Re: uninterruptible sleep lockups

From: Valdis . Kletnieks
Date: Mon Feb 21 2005 - 15:55:43 EST


On Mon, 21 Feb 2005 15:24:21 EST, Anthony DiSante said:
> Or maybe it SHOULD have killed your process, in some "proper" way that
> prevents any outstanding I/O requests from coming in days later and breaking
> things. Again, I'm no kernel hacker, but if an I/O request takes *3 days*,
> isn't that an indication of a bug or of faulty hardware perhaps?

Right. And if you're an automated program trying to clean up after a *bug*,
what do you do? It's quite likely that somebody's borked a lock - in which
case it may even be that the "hung" process is the victim rather than the
culprit, and breaking the lock will just make things worse. Similar issues
apply to *all* of the resources the wedged process has attached to it.

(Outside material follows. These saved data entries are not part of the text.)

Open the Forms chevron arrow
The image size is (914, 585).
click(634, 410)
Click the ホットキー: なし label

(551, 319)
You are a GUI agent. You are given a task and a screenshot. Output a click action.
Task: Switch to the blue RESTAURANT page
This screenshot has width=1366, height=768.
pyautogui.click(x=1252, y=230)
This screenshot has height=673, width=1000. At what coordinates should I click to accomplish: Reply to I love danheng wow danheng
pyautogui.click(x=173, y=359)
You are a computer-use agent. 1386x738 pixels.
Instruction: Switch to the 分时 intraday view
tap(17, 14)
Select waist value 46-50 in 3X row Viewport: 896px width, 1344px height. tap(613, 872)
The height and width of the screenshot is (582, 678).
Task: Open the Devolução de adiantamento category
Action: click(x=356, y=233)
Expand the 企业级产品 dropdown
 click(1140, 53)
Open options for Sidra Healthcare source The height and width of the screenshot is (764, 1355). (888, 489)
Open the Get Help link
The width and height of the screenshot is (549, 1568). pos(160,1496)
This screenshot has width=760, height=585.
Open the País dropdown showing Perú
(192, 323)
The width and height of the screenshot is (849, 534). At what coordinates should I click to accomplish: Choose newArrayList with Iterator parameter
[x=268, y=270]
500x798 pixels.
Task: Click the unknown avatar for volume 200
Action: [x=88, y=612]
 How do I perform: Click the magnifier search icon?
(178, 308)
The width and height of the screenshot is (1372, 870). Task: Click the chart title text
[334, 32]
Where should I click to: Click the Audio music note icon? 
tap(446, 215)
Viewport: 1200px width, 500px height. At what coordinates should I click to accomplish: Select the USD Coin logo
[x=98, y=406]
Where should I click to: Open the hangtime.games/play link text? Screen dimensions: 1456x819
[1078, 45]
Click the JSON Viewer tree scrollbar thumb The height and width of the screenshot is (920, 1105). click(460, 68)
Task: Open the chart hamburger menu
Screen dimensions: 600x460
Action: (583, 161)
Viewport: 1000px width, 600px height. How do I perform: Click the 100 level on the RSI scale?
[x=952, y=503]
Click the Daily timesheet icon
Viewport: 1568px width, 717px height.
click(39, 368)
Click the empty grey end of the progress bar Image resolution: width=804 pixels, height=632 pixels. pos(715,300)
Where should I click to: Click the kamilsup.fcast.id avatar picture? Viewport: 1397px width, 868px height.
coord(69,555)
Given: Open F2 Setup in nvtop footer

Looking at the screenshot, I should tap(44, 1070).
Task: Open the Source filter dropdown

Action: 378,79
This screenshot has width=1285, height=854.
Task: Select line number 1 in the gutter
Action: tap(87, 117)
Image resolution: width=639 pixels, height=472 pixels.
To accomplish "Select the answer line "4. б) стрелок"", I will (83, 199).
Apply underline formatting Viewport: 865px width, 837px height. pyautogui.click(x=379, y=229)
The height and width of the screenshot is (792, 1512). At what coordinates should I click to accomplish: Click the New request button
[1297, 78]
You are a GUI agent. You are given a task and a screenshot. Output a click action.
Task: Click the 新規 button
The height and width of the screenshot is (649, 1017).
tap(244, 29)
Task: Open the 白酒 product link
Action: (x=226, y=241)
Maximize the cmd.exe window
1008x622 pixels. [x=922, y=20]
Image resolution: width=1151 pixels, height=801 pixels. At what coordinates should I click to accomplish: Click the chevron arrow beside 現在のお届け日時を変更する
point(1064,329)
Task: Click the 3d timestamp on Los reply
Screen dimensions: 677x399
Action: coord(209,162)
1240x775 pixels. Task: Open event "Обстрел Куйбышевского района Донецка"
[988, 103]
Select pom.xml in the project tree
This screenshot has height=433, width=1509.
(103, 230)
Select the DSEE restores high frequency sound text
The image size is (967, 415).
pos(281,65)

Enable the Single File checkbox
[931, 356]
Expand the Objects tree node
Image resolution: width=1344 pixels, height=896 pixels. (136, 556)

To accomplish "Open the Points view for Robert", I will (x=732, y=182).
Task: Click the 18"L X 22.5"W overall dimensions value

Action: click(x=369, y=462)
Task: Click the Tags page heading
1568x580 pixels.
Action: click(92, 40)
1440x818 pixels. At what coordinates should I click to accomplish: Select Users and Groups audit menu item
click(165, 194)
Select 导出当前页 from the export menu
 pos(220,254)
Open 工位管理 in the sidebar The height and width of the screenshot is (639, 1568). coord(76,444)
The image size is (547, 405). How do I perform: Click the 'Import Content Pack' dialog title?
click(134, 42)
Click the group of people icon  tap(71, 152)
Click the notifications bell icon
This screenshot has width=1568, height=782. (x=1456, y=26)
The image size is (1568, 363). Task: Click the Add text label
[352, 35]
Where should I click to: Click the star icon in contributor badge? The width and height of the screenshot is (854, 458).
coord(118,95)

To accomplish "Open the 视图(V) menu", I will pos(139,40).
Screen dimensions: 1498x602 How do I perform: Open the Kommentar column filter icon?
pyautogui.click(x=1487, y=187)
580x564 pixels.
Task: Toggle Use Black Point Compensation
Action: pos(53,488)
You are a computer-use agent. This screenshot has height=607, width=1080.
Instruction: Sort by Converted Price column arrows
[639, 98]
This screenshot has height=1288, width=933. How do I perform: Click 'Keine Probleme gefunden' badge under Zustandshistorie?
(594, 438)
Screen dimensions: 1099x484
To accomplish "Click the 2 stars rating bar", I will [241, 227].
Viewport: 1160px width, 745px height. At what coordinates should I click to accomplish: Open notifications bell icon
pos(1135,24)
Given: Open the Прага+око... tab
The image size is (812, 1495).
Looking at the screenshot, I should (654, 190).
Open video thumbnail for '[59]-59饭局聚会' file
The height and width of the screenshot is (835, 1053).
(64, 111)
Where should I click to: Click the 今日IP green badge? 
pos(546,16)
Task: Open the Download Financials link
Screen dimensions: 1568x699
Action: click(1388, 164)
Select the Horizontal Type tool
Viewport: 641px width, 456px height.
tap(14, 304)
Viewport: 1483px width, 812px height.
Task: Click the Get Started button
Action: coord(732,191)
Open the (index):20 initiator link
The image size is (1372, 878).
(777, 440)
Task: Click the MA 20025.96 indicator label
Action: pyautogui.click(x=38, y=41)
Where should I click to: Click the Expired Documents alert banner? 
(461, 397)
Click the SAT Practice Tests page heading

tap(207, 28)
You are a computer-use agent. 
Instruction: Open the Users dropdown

When these things get posted on lkml, it almost always involves quite a bit
of code introspection and scratching of heads before we figure out how the
system *got* its figurative head wedged into that crevice. Until you
figure out how it *got* there, a safe cleanup is in general impossible. And
we haven't seen yet the automatic program that can introspect the code to that
detail - even the Stanford automated checker and sparse and the like are quite the
impressive pieces of work.

> > It's been covered before, look in the lkml archives for details.
>
> Thanks, I'll do that. But could you give me a more specific pointer?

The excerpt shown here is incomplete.